早川芦安連絡道路の工事予定地は、全て緩衝地域内に入っているのです。
環境保全を優先すべき場所において、行政が率先して残土処分場を見まごう大規模な盛土を行うことはおかしいのではないでしょうか?
また、このような事業をJR東海との共同で行うことにも疑問があります。
山梨・静岡・長野3県の環境影響評価書において、JR東海は南アルプスユネスコエコパーク内における地上工事については全て移行地域内にとどめ。緩衝地域はトンネルで通過するとしています。だからどうしたとは明記していませんが、それによってユネスコエコパークの管理計画との整合性は保たれると主張しているのでしょう。また、長野県版評価書では、移行地域内(つまり大鹿村内)には発生度の最終処分場は設置しないとしています。
長野県版の環境影響評価書より引用
しかし山梨県がリニアからの発生土を運び込もうとしているのは緩衝地域内です。しかも結構な規模の工事を緩衝地域内で行うことになるため、これはJR東海が示した環境保全の方針と矛盾します。

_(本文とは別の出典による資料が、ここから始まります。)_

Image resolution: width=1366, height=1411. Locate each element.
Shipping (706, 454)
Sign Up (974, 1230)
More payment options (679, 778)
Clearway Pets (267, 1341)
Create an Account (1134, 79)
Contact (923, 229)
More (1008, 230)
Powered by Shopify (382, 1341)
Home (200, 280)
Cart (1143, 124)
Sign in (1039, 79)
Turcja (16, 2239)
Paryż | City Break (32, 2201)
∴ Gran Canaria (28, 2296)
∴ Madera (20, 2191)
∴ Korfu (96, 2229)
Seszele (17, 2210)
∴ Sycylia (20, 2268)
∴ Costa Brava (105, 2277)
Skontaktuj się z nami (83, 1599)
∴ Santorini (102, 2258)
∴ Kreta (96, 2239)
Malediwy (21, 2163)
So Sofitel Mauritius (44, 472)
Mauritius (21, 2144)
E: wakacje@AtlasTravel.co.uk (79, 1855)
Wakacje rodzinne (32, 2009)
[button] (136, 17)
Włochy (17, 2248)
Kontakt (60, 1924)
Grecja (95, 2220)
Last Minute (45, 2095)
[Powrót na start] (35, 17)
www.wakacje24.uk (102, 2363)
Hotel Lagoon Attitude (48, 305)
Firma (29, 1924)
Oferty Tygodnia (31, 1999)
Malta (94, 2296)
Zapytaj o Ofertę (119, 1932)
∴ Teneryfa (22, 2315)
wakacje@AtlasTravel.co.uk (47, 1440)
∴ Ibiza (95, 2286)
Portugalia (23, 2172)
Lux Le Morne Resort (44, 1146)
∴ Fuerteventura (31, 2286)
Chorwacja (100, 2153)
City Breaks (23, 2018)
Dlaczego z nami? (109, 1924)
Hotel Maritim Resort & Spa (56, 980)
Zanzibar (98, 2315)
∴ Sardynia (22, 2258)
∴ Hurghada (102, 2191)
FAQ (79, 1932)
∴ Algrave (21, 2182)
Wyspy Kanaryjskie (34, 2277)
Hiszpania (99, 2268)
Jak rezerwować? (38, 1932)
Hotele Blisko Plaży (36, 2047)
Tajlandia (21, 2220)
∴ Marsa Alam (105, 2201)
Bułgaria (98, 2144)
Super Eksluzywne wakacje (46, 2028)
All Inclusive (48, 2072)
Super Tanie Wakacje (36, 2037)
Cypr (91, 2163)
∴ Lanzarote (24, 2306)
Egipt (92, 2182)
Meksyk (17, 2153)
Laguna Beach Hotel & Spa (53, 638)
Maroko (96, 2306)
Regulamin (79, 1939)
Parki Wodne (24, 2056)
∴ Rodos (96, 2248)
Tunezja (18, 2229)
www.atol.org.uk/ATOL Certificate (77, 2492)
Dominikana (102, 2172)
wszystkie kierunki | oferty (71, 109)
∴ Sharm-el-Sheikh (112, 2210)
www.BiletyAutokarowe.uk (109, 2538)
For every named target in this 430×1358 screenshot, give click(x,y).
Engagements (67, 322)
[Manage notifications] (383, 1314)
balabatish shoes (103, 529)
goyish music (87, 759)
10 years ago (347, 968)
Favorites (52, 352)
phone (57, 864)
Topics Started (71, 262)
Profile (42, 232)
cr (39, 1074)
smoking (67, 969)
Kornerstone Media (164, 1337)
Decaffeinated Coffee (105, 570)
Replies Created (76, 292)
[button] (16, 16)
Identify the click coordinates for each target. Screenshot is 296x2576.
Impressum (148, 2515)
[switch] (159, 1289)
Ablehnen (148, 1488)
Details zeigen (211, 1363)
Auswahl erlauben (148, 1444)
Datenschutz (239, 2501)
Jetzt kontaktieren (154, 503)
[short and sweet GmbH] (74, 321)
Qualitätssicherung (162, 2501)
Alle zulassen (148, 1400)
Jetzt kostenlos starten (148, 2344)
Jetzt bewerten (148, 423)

したがってJR東海は評価書を変更せぬ限り、早川芦安連絡道路に協力はできないはずです。もしくは、県行政が評価書を否定することになる。
おかしいですよね?
どうしても道路を建設する必要があるのならば、
●位置を変更する
●大規模盛土ではなく橋梁にすべき
●JR東海の参加は不要
●大規模盛土ではなく橋梁にすべき
●JR東海の参加は不要
というように事業計画を変更すべきではないかと思うのであります。リニア残土を使用する必要はないでしょう。